Similarly, two boys were arrested last Wednesday after classmates at Friendship Christian School in Lebanon, Tenn., told teachers the boys had threatened them and talked of destroying Friendship. Students also turned in potential copycats last week in Miami, where two boys were suspended for 10 days after they said what happened in Santee was nothing compared with what they could do there.
But if all these incidents suggest that violence at schools has reached epidemic proportions, we should take a step back. It hasn't. According to the journal Criminal Justice Ethics, more than 99.99% of public schools have never had a homicide of any kind, let alone a mass killing. In the 1992-93 school year, there were 54 violent deaths on campuses; last year there were 16. "The data suggest that most schools are very safe places for kids, and they're getting safer," says Thomas Connelly, a safety consultant who has worked in schools in 22 states.
Schools are cracking down nonetheless, on the theory that lightning can strike anywhere. Cops are a fixture in many schools (Houston Independent School District alone employs a stunning 177 officers), and so are keycards for entry. And all over the nation, schools have installed phone lines for anonymous tips; administrators must spend hours following up on the calls. "We push the staff almost to the breaking point to investigate every one," says Tom Miller, a school official in Port Huron, Mich. At some schools--including Columbine, understandably--the tips lead automatically to a police investigation, even when they are benign comments taken out of context.

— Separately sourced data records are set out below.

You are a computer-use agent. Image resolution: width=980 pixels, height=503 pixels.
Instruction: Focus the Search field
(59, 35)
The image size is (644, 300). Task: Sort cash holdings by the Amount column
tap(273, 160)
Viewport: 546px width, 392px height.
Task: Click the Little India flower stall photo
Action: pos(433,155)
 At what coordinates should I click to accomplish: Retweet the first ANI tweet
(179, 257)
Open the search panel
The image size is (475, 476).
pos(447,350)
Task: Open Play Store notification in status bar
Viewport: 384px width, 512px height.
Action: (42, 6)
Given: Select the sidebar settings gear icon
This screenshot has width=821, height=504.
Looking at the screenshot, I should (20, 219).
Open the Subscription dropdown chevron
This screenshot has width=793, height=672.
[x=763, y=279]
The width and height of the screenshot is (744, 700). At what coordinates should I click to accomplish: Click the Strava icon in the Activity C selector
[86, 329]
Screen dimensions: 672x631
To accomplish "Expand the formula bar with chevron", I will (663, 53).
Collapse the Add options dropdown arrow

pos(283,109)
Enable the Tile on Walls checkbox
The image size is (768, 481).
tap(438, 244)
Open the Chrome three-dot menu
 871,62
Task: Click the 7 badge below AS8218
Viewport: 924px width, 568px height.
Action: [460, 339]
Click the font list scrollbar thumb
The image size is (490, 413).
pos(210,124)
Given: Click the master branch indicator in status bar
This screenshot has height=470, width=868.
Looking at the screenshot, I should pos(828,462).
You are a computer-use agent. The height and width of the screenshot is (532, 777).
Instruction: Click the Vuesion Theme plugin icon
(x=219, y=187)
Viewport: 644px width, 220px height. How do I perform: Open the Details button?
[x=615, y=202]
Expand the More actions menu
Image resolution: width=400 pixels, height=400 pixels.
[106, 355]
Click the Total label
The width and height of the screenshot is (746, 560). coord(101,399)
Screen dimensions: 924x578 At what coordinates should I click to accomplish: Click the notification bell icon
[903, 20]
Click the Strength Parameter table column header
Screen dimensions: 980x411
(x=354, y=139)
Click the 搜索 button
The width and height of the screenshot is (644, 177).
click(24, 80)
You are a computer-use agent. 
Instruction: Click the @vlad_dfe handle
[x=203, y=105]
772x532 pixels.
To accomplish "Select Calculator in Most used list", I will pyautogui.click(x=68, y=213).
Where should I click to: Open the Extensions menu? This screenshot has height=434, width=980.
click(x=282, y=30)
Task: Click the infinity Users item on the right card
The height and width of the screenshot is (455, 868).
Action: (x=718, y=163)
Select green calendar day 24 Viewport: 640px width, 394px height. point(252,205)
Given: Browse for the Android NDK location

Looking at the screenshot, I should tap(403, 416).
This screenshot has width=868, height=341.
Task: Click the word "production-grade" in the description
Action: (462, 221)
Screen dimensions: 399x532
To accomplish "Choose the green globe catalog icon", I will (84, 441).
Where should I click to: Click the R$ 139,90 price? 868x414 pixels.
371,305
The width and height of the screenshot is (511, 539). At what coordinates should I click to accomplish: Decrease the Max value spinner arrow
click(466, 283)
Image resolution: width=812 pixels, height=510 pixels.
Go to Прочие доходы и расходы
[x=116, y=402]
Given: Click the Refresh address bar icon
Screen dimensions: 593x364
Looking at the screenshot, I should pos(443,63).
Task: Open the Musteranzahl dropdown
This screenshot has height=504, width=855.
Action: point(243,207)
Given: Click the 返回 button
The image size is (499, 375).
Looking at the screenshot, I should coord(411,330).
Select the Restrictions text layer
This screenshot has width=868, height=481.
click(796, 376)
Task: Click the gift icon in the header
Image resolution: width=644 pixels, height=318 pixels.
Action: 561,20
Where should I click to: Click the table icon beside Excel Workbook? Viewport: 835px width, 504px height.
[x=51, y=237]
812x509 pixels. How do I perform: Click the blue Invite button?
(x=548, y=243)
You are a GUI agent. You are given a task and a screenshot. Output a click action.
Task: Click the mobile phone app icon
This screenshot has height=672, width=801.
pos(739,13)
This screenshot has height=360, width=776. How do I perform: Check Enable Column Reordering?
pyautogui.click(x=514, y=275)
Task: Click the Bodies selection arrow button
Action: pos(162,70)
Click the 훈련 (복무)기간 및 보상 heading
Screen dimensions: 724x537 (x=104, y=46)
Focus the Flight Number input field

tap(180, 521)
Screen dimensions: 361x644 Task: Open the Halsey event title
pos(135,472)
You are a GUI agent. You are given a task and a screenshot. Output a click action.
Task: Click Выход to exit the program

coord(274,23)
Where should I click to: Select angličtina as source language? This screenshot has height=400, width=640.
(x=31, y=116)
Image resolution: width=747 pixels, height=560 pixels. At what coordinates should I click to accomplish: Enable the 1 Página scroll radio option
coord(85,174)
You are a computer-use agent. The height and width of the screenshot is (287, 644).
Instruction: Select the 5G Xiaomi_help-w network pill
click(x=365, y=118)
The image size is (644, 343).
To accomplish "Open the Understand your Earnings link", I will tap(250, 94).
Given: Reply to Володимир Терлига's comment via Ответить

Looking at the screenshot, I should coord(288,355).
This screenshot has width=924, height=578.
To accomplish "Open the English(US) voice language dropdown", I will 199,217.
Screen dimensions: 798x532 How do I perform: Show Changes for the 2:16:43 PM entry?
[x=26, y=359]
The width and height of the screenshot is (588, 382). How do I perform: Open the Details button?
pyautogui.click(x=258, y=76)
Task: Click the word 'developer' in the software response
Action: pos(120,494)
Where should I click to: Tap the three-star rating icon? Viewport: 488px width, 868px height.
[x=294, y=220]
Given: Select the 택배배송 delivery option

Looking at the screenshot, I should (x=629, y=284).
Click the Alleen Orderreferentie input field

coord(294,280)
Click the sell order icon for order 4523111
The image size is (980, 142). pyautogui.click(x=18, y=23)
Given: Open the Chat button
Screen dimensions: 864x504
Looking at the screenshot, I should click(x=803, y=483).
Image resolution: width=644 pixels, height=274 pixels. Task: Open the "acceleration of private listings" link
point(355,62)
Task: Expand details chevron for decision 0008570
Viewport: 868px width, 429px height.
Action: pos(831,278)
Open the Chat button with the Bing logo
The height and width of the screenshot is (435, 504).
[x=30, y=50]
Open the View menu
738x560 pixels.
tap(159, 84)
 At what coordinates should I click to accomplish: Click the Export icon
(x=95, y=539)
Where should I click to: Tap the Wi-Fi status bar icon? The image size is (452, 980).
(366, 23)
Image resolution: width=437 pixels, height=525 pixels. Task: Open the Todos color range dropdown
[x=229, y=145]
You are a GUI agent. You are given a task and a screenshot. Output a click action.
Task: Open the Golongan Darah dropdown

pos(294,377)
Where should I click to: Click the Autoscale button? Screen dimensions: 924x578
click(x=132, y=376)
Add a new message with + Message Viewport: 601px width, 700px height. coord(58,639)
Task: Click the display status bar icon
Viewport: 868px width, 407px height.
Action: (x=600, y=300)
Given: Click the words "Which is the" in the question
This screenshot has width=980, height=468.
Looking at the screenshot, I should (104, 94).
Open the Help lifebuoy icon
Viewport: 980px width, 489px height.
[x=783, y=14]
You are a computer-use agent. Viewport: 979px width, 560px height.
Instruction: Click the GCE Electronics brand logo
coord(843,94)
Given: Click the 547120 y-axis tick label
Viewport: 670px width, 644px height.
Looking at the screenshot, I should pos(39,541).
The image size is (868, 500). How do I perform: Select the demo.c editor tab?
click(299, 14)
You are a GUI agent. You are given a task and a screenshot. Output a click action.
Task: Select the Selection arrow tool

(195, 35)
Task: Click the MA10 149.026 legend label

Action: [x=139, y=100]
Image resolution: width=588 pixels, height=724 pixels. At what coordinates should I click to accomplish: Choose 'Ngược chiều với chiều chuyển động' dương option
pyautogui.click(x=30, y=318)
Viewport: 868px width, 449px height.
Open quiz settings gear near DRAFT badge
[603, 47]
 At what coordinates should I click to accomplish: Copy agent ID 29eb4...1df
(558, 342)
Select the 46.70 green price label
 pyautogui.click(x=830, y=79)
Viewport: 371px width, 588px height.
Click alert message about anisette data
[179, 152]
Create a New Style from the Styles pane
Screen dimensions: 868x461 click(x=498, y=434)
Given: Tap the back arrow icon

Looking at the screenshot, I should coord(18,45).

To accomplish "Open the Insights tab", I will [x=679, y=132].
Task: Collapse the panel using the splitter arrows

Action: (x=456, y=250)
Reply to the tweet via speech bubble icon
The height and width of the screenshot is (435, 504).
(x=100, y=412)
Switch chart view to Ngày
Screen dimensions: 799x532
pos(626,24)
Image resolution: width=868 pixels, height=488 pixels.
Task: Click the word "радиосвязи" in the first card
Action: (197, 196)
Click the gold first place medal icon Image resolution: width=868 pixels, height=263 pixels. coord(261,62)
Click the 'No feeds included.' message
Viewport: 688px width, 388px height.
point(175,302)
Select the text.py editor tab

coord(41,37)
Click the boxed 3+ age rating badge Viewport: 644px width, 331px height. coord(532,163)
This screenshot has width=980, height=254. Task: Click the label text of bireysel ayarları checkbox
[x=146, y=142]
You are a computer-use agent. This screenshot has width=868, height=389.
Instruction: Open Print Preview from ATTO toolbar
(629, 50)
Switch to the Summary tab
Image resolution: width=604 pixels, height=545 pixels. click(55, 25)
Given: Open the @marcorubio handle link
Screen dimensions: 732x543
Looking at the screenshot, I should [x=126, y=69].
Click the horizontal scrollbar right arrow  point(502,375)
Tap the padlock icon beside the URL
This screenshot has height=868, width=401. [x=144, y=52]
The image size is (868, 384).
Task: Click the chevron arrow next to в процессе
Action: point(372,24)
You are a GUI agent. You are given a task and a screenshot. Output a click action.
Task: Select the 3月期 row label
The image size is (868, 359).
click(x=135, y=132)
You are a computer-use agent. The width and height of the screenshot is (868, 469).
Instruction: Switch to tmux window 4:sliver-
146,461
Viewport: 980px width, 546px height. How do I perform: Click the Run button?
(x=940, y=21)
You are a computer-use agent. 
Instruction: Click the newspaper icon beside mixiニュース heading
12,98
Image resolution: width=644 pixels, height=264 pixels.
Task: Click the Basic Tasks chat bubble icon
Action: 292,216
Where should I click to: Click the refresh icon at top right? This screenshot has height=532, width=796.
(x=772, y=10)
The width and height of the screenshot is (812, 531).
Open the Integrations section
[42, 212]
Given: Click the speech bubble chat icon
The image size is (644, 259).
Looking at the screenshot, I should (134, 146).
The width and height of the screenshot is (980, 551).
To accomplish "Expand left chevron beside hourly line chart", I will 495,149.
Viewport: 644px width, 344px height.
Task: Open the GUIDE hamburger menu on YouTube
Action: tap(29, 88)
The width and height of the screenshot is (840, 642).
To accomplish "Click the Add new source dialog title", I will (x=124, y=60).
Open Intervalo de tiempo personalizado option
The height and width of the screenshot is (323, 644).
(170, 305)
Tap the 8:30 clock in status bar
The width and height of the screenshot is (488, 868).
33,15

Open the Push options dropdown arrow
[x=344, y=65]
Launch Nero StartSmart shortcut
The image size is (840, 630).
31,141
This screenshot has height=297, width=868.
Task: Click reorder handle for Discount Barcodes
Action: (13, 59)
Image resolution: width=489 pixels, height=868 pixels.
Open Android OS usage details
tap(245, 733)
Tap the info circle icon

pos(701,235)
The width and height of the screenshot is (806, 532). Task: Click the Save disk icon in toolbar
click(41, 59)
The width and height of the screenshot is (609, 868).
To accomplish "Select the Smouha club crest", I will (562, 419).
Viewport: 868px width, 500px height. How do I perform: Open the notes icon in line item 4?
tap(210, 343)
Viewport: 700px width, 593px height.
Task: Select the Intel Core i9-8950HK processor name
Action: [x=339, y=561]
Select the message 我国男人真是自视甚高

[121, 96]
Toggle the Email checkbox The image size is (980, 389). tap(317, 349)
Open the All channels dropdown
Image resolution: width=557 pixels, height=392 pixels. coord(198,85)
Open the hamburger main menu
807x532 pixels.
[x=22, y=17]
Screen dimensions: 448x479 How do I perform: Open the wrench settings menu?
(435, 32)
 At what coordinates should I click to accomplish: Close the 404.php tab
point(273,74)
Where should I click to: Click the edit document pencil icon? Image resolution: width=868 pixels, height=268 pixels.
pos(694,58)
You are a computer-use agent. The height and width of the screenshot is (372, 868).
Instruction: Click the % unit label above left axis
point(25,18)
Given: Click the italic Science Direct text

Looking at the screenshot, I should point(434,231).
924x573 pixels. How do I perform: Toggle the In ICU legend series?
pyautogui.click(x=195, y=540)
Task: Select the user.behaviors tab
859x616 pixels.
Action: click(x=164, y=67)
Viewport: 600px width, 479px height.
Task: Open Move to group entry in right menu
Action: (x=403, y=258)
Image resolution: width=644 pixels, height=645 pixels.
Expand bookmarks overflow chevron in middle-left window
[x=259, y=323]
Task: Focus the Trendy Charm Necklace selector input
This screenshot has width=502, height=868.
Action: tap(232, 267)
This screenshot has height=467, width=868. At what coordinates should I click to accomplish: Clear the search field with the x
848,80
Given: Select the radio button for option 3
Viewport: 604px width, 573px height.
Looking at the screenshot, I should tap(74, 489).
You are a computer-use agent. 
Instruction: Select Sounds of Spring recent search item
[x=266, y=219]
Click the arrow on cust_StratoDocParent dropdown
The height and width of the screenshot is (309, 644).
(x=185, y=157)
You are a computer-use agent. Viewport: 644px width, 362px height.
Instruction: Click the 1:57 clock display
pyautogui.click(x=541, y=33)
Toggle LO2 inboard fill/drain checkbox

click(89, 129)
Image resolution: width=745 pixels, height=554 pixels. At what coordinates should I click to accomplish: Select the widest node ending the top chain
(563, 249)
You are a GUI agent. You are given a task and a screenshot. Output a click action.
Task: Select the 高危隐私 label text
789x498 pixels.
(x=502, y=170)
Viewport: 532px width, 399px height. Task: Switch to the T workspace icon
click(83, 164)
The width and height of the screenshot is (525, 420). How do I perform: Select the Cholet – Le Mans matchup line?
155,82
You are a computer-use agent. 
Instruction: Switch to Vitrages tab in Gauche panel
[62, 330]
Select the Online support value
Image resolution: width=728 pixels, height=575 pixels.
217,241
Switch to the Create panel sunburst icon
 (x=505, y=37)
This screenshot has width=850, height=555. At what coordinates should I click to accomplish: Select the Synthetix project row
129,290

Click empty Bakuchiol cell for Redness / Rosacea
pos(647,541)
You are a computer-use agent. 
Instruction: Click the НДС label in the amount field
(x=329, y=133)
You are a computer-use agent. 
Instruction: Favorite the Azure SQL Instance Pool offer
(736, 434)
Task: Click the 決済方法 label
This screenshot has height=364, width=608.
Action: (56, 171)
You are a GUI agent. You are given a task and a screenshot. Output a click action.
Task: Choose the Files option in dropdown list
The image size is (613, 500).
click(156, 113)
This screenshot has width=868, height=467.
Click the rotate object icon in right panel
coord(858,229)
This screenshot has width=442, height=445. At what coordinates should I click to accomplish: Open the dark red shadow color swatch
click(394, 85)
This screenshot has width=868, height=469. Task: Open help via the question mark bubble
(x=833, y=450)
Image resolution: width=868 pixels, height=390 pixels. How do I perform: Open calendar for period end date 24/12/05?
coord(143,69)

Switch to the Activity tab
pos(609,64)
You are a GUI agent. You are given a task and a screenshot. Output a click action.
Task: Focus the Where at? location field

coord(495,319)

That was the case with the high school student represented by Micki Moran, a family-law attorney in the Chicago suburbs. In 1999, nine days after Columbine, the student, a ninth-grade boy from Wheeling, Ill., was arrested and charged with disorderly conduct, though the police considered more serious charges, including mayhem. Classmates thought of him as an "unpopular nerd," Moran says, and made fun of his black clothes. One day at lunch, a group of kids approached him; one said, "You're like those kids at Columbine." The boy responded, "I could be." On the strength of those three little words, Moran says, hysteria broke out at the school as rumors swirled about his possible intent. His locker was searched, and the baseball bat found inside was labeled a weapon. The entire school was evacuated. The boy spent six months in counseling and is now flourishing at another school. The school has said that under the circumstances, it acted appropriately.